Engineering Enterprise Automation for MikroTik RouterOS via Ansible

The integration of Ansible into MikroTik RouterOS environments represents a shift from traditional manual CLI administration to a modern Infrastructure as Code (IaC) paradigm. By leveraging the community.routeros collection and specialized implementation frameworks, network engineers can transition from executing disparate commands to maintaining a declarative state across their network fabric. This process involves a sophisticated interplay between the Ansible control node and the RouterOS API or SSH subsystems, requiring a deep understanding of connection protocols, authentication mechanisms, and the inherent idempotency challenges associated with network configuration.

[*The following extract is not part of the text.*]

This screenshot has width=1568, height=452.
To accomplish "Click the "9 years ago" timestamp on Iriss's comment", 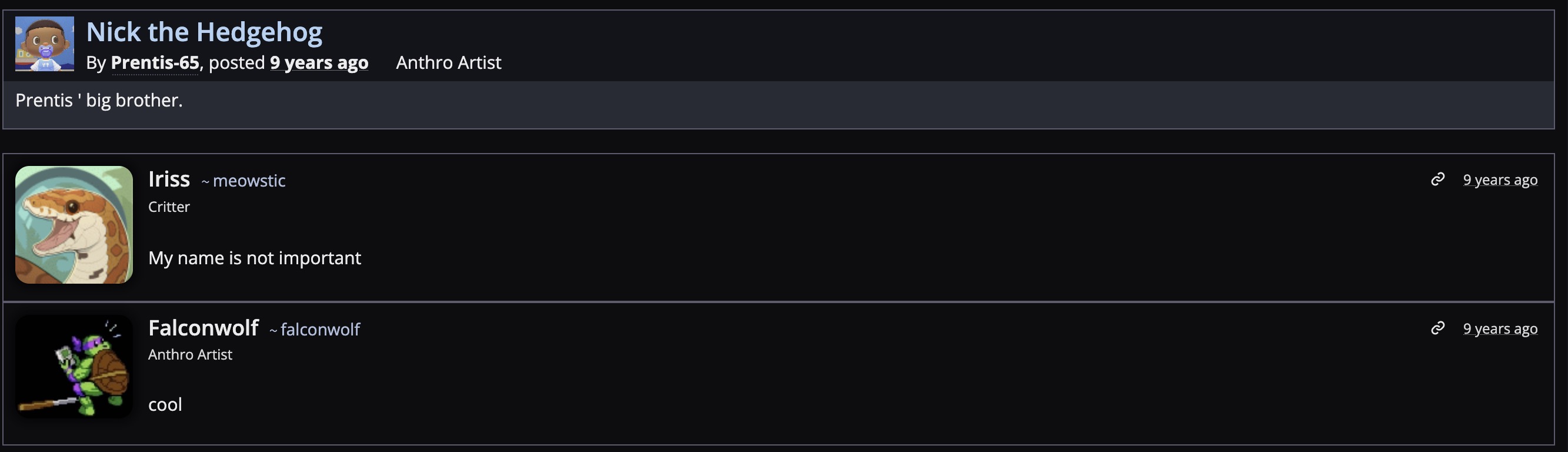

Architecture of RouterOS Automation and Connection Modalities

Automating RouterOS requires a strategic choice between two primary communication paths: the Network CLI (SSH) and the RouterOS API. Each path offers distinct advantages and technical constraints that dictate how a playbook is structured and executed.

The network_cli connection is utilized primarily by the community.routeros.command and community.routeros.facts modules. This method operates over SSH, simulating a human operator interacting with the terminal. It is the preferred method for tasks that require direct shell access or when the API is disabled for security reasons.

Conversely, the API-based approach utilizes the community.routeros.api family of modules. This method communicates with the RouterOS API service, which provides a more structured way to interact with the system's configuration database. The API is generally more efficient for data retrieval and modification but introduces specific requirements regarding port management and SSL/TLS certificates.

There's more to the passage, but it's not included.